Who can blame them?
American citizens living abroad are renouncing their citizenship in record numbers, according to new government data.
Data from the Internal Revenue Service released Friday shows 1,130 individuals “expatriated” themselves from the U.S. by either renouncing their citizenship or terminating long-standing U.S. residency. It’s the highest single quarter of such expatriations ever recorded.
The first half of the year suggests that 2013 will be a record year for U.S. citizens abandoning their American affiliation, according to The Wall Street Journal.
The publication cites numbers collected by Andrew Mitchel, an international tax attorney, that reveal more Americans have renounced their citizenship or terminated long-standing U.S. residency in the first half of 2013 than in all of 2012. The previous quarterly record of 679 was reported in the first quarter of 2013.
Naturally, this makes them targets of greedy Democrats.

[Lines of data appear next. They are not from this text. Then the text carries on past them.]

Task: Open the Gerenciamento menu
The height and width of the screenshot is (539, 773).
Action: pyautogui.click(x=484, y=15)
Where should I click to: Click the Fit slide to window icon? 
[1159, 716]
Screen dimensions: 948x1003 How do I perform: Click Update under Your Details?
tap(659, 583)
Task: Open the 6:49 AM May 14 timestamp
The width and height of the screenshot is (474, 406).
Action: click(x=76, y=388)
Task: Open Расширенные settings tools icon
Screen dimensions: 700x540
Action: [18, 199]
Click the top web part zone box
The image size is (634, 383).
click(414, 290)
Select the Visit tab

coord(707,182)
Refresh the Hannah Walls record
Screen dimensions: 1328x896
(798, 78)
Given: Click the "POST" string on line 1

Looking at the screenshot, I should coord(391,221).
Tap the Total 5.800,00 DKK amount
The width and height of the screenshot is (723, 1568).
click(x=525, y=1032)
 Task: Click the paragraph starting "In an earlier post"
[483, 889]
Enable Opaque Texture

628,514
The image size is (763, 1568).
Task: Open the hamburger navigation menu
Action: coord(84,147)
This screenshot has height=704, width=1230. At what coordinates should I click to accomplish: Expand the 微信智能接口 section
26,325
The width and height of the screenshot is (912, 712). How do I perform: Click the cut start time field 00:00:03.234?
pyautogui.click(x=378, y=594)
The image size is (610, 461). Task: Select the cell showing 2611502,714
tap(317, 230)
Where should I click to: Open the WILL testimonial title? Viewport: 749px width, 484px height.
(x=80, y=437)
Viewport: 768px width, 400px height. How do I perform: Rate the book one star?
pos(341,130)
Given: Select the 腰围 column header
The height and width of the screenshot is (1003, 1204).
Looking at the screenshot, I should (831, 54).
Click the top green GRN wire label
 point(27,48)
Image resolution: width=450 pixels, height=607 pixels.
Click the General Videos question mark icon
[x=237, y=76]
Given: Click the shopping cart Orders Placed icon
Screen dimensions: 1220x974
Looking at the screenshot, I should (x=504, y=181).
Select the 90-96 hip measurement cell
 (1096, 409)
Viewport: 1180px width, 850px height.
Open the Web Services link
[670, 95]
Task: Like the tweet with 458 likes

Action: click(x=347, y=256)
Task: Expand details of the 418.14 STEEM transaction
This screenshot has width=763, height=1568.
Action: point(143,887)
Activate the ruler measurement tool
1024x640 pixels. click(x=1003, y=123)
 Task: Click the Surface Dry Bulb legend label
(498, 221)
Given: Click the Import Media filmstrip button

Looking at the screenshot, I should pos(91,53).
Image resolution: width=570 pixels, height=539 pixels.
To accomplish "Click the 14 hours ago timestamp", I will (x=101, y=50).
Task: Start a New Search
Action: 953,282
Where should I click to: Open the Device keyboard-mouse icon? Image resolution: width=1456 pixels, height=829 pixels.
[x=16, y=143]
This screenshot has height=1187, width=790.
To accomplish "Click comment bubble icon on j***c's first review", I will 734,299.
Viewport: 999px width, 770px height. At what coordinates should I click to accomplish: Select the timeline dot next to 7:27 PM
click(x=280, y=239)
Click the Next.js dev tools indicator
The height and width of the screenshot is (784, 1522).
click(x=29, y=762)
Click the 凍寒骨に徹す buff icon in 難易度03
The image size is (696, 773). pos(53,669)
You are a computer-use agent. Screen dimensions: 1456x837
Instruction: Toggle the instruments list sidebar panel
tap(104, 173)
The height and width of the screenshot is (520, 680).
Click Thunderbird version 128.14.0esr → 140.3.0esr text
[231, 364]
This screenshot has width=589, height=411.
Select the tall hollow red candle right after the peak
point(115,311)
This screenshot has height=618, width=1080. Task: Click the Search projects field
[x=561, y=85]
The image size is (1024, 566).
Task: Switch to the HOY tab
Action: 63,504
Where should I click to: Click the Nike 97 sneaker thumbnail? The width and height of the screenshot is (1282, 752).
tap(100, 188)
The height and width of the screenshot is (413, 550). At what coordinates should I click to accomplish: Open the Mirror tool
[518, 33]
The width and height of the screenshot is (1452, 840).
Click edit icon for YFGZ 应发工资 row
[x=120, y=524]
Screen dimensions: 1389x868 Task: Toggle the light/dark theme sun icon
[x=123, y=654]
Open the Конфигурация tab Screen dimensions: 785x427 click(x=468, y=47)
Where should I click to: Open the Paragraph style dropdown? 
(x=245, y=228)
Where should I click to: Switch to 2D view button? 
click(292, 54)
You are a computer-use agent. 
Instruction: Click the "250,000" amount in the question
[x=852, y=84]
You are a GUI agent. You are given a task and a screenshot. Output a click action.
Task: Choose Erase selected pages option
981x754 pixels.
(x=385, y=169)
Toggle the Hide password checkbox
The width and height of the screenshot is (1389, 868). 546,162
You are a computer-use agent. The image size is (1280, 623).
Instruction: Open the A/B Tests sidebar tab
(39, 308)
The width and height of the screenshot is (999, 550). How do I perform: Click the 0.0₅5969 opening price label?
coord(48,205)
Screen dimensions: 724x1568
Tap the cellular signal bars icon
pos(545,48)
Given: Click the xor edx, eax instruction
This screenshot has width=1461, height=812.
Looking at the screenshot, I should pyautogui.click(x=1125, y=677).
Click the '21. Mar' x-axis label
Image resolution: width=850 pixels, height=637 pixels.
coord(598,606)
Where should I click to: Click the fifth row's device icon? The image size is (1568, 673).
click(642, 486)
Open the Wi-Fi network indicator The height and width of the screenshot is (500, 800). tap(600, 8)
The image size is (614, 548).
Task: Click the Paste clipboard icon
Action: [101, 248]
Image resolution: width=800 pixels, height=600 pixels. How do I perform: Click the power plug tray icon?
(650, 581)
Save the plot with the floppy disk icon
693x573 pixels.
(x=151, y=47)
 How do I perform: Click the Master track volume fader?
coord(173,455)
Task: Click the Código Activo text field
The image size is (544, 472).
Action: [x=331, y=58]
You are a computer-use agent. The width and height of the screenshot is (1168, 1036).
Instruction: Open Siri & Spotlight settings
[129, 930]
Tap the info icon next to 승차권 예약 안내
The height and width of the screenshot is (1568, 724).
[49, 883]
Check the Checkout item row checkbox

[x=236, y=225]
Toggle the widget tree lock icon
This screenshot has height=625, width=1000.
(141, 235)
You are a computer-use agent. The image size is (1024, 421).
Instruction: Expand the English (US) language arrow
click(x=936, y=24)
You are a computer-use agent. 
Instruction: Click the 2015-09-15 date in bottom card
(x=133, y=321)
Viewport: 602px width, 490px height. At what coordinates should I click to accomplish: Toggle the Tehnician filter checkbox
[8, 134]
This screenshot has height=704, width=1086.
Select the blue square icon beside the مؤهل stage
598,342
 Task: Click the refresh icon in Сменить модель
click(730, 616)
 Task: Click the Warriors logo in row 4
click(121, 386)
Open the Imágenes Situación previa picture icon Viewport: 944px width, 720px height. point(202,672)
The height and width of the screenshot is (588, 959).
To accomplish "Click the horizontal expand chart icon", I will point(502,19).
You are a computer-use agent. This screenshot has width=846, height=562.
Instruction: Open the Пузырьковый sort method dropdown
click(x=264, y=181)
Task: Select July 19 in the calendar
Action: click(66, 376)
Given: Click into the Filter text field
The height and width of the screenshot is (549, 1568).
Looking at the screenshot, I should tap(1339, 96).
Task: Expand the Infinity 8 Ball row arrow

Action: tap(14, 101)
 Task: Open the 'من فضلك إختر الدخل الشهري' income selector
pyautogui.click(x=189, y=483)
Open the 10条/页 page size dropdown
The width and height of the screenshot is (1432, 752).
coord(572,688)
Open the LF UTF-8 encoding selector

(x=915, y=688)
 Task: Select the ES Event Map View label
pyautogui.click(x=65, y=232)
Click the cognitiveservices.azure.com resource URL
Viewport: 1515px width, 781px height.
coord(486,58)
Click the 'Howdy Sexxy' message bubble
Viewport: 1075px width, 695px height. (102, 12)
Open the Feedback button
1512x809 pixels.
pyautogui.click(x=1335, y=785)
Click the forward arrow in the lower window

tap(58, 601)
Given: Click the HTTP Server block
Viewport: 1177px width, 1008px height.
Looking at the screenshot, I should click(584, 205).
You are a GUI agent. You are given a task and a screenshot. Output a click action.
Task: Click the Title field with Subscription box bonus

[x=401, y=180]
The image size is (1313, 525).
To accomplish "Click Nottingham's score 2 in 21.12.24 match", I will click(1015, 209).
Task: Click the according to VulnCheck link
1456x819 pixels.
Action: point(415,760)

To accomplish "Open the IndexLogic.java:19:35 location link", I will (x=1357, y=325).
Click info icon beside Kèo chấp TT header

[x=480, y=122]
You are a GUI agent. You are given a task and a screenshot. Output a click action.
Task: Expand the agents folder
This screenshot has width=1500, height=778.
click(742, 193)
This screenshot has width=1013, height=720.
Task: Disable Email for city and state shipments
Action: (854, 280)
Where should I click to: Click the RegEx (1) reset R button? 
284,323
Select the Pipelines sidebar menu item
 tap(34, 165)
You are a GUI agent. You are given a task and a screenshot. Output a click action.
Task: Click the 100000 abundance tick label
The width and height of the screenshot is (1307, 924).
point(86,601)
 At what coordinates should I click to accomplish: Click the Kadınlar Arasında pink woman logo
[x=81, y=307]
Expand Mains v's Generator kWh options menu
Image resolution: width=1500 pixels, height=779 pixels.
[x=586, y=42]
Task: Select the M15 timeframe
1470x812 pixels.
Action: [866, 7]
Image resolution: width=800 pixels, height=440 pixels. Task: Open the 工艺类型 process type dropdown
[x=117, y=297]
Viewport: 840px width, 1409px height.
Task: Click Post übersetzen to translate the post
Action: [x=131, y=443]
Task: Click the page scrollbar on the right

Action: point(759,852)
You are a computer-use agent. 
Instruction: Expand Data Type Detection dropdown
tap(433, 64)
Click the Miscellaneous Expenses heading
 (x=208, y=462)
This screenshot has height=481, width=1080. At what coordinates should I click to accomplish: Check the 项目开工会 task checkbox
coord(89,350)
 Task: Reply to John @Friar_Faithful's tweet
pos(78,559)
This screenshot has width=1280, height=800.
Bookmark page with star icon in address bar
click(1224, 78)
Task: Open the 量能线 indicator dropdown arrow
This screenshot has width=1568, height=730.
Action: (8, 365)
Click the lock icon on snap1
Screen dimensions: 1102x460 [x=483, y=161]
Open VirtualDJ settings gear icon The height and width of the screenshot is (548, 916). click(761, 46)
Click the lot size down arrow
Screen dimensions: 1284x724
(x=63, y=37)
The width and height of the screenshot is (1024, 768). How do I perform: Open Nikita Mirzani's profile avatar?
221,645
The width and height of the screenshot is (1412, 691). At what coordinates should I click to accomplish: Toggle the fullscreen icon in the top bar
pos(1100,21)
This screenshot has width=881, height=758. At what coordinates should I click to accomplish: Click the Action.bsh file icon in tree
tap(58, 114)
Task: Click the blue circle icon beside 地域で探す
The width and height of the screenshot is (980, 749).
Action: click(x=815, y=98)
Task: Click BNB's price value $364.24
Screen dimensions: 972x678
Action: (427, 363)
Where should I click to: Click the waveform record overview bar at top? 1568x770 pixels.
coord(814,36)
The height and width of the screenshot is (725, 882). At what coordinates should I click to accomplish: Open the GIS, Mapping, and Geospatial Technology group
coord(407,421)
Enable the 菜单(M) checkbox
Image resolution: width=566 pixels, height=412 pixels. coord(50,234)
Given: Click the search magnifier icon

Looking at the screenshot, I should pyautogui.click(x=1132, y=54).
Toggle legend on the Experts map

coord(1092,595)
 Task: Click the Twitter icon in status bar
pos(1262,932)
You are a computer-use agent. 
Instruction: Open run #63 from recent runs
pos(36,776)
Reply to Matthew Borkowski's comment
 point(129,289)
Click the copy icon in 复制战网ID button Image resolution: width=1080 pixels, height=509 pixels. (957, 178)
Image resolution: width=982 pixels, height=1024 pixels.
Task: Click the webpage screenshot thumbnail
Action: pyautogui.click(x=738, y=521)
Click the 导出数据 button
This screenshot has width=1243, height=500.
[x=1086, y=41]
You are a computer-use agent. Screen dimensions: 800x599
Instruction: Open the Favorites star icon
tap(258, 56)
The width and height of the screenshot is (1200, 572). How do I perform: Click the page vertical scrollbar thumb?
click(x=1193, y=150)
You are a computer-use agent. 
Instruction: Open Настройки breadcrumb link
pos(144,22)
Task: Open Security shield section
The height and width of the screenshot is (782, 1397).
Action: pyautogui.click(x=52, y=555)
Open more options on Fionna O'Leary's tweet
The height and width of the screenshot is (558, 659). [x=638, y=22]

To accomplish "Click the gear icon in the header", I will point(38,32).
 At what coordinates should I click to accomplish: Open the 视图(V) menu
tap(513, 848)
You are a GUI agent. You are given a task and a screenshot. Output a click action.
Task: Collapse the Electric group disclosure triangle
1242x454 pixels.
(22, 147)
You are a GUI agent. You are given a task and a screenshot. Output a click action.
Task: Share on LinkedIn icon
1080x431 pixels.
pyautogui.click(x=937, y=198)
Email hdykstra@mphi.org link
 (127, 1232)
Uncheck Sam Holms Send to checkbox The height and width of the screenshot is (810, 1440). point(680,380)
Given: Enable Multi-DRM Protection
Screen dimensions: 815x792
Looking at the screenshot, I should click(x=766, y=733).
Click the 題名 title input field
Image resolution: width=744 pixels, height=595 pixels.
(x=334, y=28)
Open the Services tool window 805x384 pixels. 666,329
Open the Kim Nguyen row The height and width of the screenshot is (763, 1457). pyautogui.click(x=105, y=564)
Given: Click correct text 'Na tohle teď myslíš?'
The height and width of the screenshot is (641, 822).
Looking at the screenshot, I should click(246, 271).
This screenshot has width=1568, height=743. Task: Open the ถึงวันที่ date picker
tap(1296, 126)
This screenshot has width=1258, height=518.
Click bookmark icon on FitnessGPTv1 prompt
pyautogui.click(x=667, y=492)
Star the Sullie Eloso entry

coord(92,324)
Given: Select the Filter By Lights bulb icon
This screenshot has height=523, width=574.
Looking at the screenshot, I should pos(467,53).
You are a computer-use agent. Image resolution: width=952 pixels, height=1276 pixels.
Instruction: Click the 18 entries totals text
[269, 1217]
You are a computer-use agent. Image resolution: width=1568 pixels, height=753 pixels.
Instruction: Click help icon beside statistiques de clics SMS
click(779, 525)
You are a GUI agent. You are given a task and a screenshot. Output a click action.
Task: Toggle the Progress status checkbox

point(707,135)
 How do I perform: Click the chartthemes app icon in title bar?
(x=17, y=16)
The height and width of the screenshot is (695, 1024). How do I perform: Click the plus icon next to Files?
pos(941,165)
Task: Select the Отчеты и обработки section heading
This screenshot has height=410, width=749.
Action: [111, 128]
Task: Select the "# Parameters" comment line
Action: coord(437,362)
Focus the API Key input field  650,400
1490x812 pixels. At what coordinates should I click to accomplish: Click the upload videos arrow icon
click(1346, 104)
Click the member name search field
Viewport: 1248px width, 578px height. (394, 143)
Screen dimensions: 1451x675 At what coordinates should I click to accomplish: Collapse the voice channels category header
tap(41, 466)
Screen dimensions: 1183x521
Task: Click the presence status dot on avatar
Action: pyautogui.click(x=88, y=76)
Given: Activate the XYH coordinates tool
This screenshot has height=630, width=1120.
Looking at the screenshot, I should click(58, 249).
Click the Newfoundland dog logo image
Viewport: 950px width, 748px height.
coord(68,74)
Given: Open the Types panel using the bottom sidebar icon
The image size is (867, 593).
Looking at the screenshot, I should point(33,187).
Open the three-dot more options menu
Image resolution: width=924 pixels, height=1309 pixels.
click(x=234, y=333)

Sen. Charles Schumer (D-N.Y.) and other Democrats introduced a bill targeting wealthy Americans abroad renouncing their citizenship, that would subject them to double the usual tax rate and bar them from ever returning to the U.S.
But even notable Democrats faced scrutiny over offshore investments. Before being confirmed as Treasury Secretary, Jack Lew faced probing questions about a $56,000 investment in a Cayman Islands fund, dating back to his brief stint at Citigroup.